[CS-FSLUG] PHP question

Tim Young Tim.Young at LightSys.org
Wed May 21 10:53:07 CDT 2008


Ed Hurst wrote:
> Josiah Ritchie wrote:
>   
>> On Wed, May 21, 2008 at 8:09 AM, Ed Hurst <ehurst at asisaid.com> wrote:
>>     
>>> I spotted a warning on a forum about a virus which directs servers to
>>> pull down a PHP file scattered around the Net. Since I'm running FreeBSD
>>> and no web services, I decided to see what was in this file. It had one
>>> line:
>>>
>>>   ::H
>>>
>>> Just how big of threat is this?
>>>       
>> I'm no PHP master, but this doesn't look like anything related to
>> valid syntax to me.
>>     
>
> So I thought, but this whole thing may turn out to be an elaborate hoax.
> Maybe I should have given more info upfront. Here's the message I saw:
>
> ------------
> There is a virus going around that is attacking web servers. It asks
> your web server to request a file PT.PHP from some random server.
>
> The file contains garbage and if your server doesn't complete the
> request, about a week later it will be barraged with a .dll file that
> will attempt to take over your computer.
>
> [snip irrelevance]
>
> I telnetted to my home computer and found the log with the actual request...
>
>    GET http://iluxa1.rifo.net/pt.php HTTP/1.0
>
> Now any request to iluxa1.rifo.net will put your ip on a list to get
> barraged with .dll file requests.
> -------------
>
>   
I would agree with everyone that it is not anything to worry about. In 
reality, most computers on the Internet get "attacked" on average of 
once every fifteen minutes. Basically, the "threat" of the email already 
happens to you, whether or not you do anything. Your servers will be 
scanned, and script-kitties will try to hack into your web-server with 
all sorts of funny attacks. If you look through your apache log files 
for "dll" or "windows", you will usually see a lot of interesting 
requests. It is obvious that the attackers are just doing extremely dumb 
probing of the server. Unless you do something extremely dumb yourself 
(which is easy to do. I help people clean off hackers from Linux 
computers fairly regularly.), and if you keep your distro updated, you 
should not have anything to worry about (assuming a decent firewall, few 
services installed, smart-password policies, etc.)
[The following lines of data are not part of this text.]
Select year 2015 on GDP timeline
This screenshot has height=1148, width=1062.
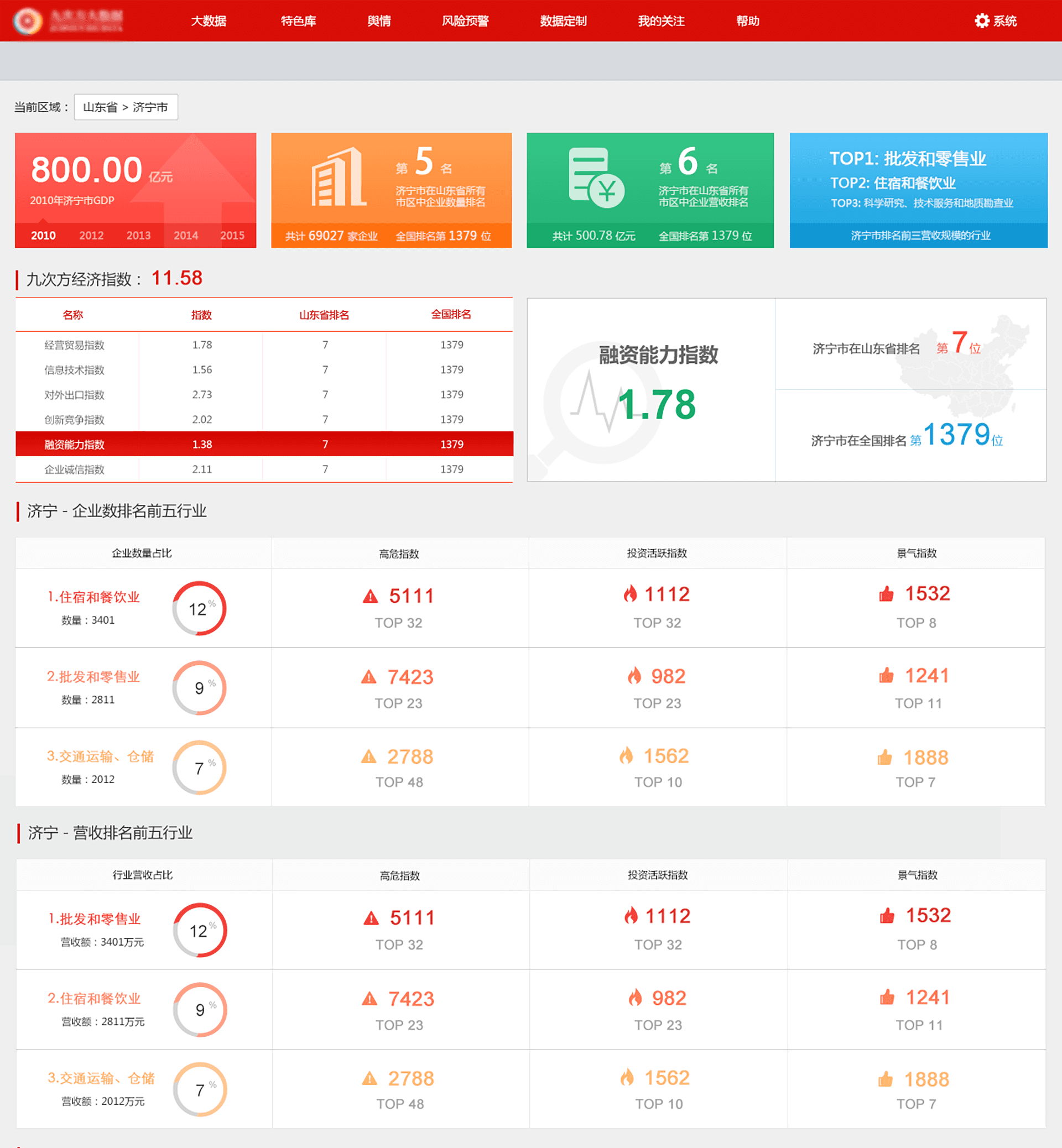click(x=232, y=236)
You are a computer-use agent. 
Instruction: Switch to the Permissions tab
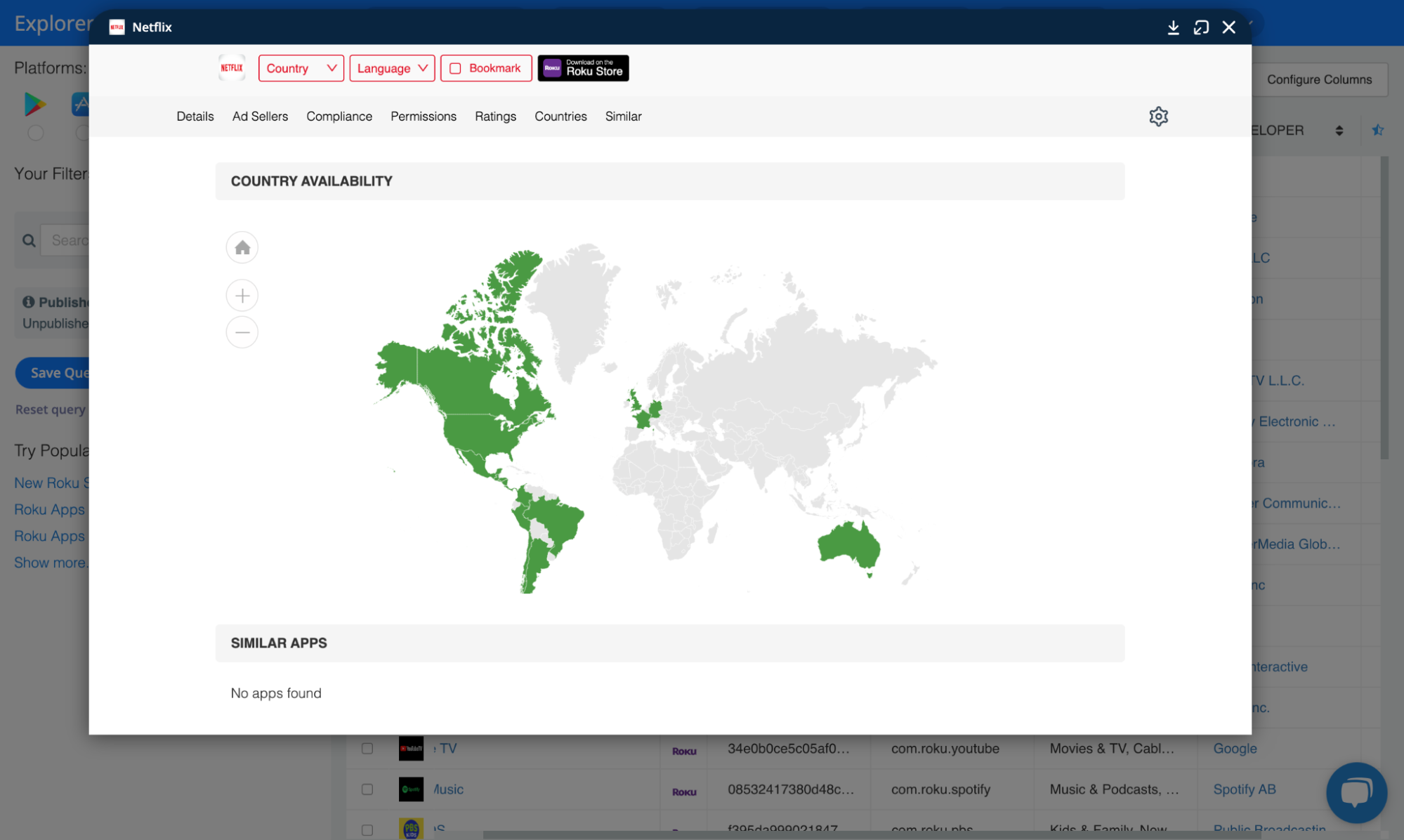tap(423, 117)
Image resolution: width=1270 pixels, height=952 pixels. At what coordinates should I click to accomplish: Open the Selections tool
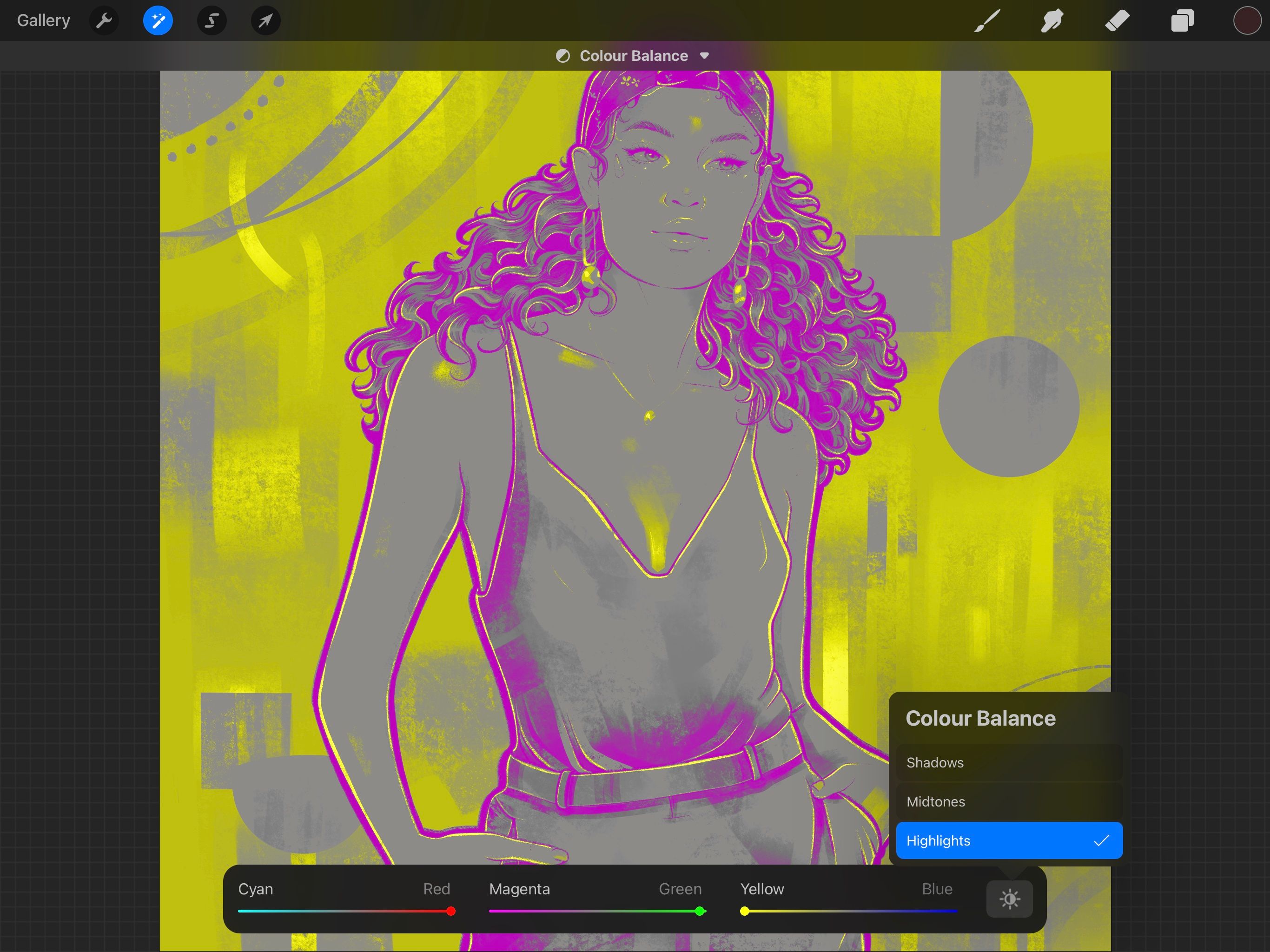tap(211, 20)
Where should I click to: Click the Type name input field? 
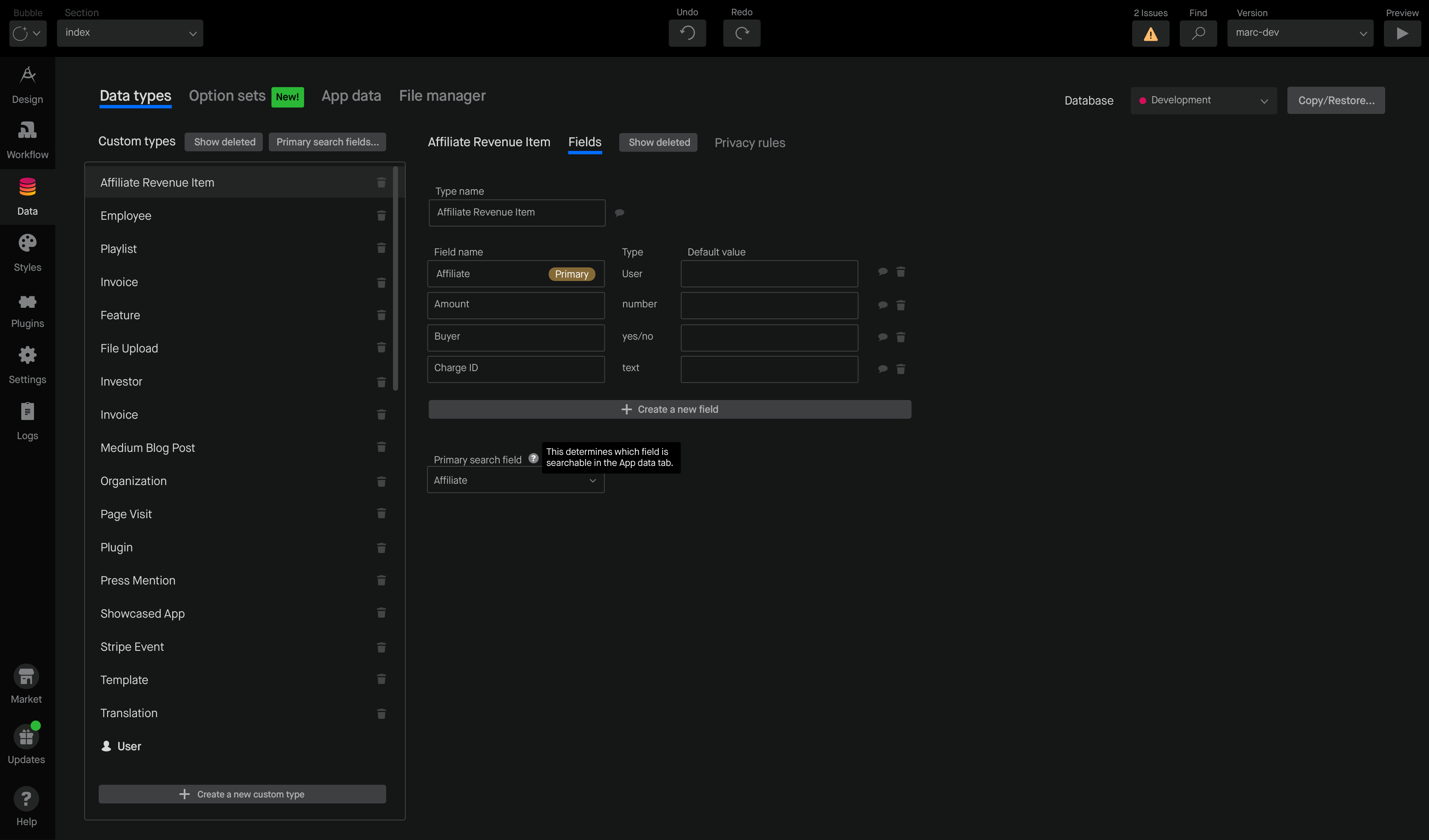click(x=517, y=213)
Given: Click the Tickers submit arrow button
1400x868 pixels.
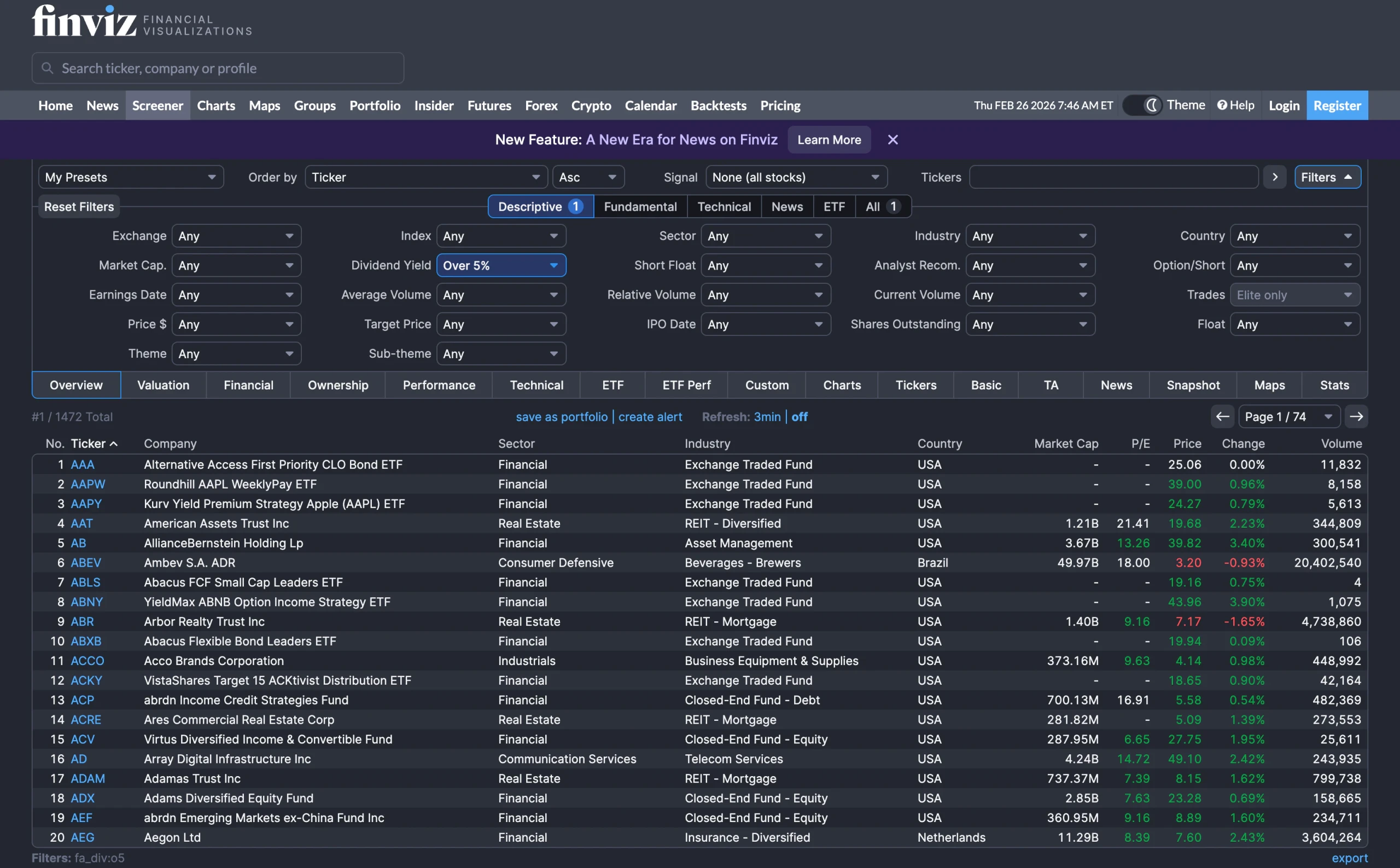Looking at the screenshot, I should (x=1275, y=177).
Automated attacking is usually not too bad. And if a script-kitty 
(someone who uses canned scripts) does break into a server they rarely 
do anything worse than set up a spam-site or deface your webpages. A 
good backup/recovery system, followed by running your Yum/Apt-Get/other 
update software, usually suffices. (A god backup system has multiple 
timeperiods you can revert to in case you do not catch the hacker the 
day they hack you) The ones to worry about are the hackers that do 
things manually. If they target you for some reason, that can be bad. 
But that rarely happens to those of us who do not have all sorts of 
exciting financial data or trade secrets on our systems.